Reprinted with the kind permission of Amy Tan.
I have late-stage neuroborreliosis, otherwise known as Chronic Lyme.
I have had this disease since 1999. My case is, in many ways, typical. Like many, I had little awareness of Lyme disease, because I did not live in what was considered the tick-infested hotbeds on the East Coast. I am a Californian––that’s where I file my taxes––and I had been living among the hills of San Francisco with its tick-free, concrete sidewalks. For a good long while it did not seem significant that I also have a home in New York City, that I weekend in the country, and that my main form of exercise is hiking in the woods. In addition to trekking in the woodlands of Mendocino, Sonoma, and Santa Cruz counties in California, I have also sojourned to leafy spots in Connecticut and upstate New York. I once loved to sit in the tall grass next to a river and lean my back against a shady oak tree. I did not know that I had also placed myself in danger.
I passed off my early symptoms as stress and too many airplane rides with little sleep. I had an accumulating array of discomforts–a stiff neck, insomnia, a constant headache, and a bad back followed by a frozen shoulder. I was often tired and jittery, but that, I reasoned, was the consequence of an active and exciting life with too much coffee as fuel. Who was I to complain about a few aches and pains? I had a wonderful life, a great husband, good friends, adorable dogs, lovely homes, and a successful career. Before 1999, I had been rarely sick and went to the doctor only for my annual checkup. Even when I came down with the fever and the aches and pains of the “flu” earlier in the summer, I had managed to beat it back without developing any of the respiratory hacking and lingering problems as the flu waned. What a great immune system I had!
Then more symptoms developed. When my feet grew tingly and then numb, I mentioned to my doctor that I had had an unusual rash earlier that year. It had begun with a tiny black dot that I guessed might have been a pinprick-sized blood blister. It grew more rounded as it filled, and then I either scratched it out or it fell out on its own, leaving a tiny pit and a growing red rash, which, curiously, did not itch, but lasted a month. Because that rash seemed so unusual, as did my neuropathy, I wondered aloud whether they were related. My doctor said no, although the neuropathy was something to watch.
Like many chronic Lyme disease patients, little symptoms came and went: hearing sensitivity, jaw pain, shock-like pain in my legs, a racing heart. Some symptoms remained: a form of insomnia in which I was jolted awake at 3 a.m., as if injected with caffeine. I could return to sleep until 6 a.m. Despite all this, I managed to keep my life together. People who saw me would not have known anything was amiss. I soldiered through, despite fatigue.

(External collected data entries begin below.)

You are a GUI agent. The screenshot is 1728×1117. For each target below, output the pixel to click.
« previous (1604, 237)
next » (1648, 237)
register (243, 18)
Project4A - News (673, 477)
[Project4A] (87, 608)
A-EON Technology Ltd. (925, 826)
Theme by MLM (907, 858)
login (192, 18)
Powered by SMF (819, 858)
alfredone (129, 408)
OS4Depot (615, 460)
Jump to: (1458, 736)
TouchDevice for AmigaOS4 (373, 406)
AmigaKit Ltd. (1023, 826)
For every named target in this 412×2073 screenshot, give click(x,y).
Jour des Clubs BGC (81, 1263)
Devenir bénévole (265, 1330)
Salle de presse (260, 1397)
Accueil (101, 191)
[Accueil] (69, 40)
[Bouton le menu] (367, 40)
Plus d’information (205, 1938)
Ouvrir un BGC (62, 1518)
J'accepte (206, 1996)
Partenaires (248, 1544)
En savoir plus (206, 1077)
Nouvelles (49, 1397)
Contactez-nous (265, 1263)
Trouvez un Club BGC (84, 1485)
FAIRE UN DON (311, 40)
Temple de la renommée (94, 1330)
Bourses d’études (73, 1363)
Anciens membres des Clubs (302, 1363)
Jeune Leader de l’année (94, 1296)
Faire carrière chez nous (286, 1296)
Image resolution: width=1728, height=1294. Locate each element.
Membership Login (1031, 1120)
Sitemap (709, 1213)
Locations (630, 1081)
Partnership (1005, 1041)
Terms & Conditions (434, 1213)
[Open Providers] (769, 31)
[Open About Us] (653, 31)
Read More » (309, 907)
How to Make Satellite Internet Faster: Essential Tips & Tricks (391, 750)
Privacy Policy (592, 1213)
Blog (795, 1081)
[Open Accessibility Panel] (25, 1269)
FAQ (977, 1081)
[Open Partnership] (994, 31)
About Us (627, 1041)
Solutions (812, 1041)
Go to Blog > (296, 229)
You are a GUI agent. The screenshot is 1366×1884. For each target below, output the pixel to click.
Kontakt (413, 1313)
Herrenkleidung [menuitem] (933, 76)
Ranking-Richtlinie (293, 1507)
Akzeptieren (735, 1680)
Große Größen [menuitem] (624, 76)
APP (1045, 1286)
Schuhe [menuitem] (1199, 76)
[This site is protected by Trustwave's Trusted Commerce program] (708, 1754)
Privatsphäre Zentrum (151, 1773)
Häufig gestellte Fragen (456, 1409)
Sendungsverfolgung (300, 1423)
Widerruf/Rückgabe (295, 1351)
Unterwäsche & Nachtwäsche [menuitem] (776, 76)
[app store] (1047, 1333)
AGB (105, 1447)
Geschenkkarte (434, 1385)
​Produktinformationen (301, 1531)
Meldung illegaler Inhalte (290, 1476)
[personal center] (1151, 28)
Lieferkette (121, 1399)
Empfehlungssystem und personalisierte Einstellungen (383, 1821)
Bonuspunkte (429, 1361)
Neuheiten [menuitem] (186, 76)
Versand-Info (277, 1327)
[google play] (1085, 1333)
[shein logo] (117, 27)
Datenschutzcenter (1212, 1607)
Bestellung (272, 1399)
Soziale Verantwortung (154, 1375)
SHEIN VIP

When my next novel was published, I embarked on a four-month tour that took me across the U.S., Europe, and Australia. When I finished in Wellington, New Zealand, my body, sensing it could finally let go, collapsed. I told my husband that I felt as if something in me had broken. The glue and tape that had held me together for the book tour was no longer sufficient. Something was wrong.
I developed anxiety, a feeling of physical danger, as if a knife would be plunged into my back. I was easily startled. I checked the locks on hotel doors a dozen times.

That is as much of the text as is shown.